Instructions for the task:
I would like the lines below, from the one with "Click the Ver a todos overflow button" through the one with "Where should I", copied exactly and without any pictures.

Study material:
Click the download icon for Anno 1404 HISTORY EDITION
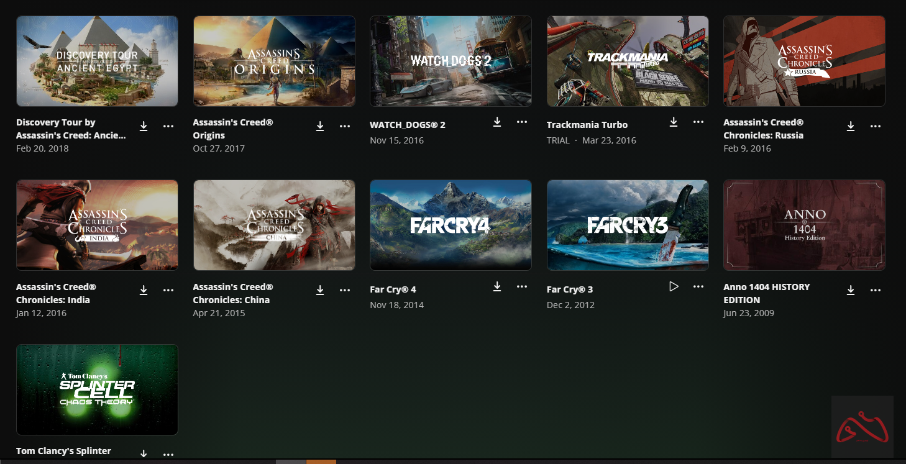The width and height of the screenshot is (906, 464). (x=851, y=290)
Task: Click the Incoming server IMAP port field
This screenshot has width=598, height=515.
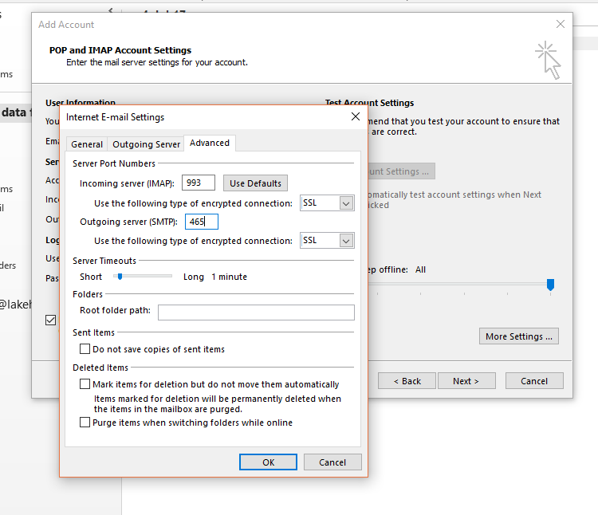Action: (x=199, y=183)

* * *

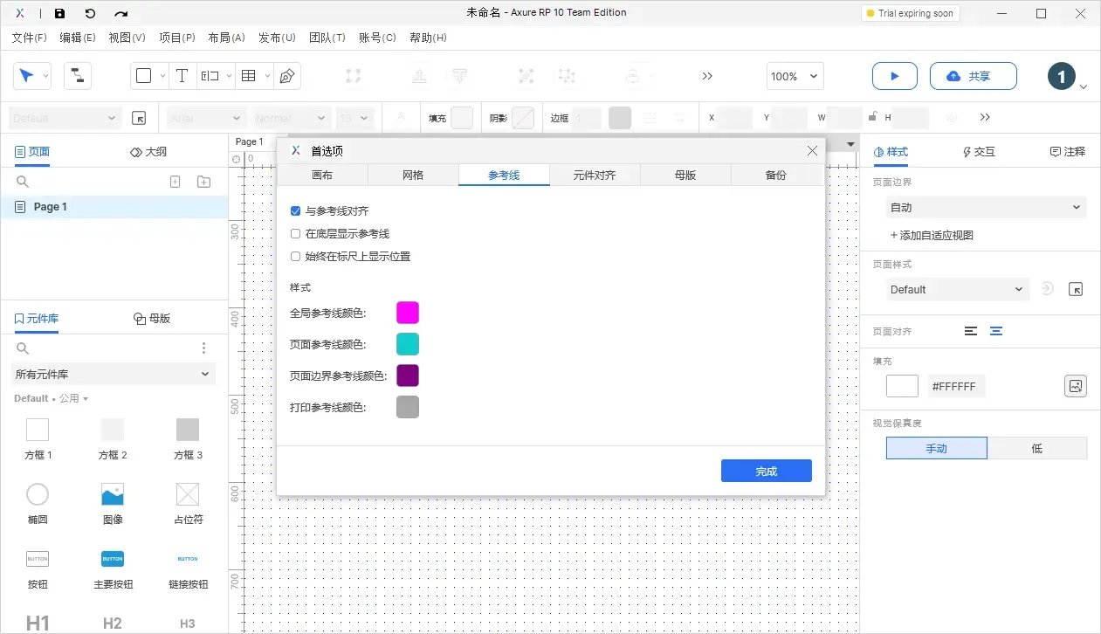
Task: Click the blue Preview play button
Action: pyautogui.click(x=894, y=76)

---

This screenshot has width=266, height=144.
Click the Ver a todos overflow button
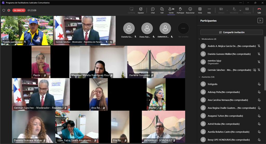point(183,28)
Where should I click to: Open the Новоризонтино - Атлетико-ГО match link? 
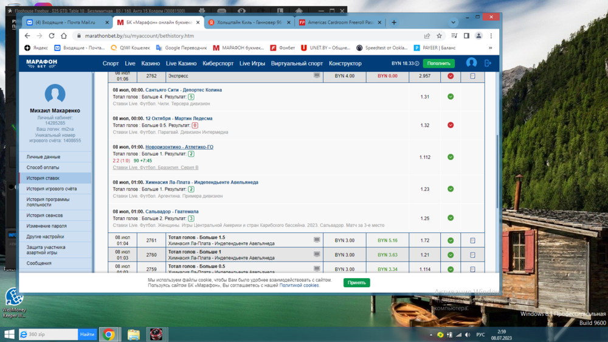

Written answer:
Click the Ver a todos overflow button
point(183,28)
Where should I click to: Open the Новоризонтино - Атлетико-ГО match link? 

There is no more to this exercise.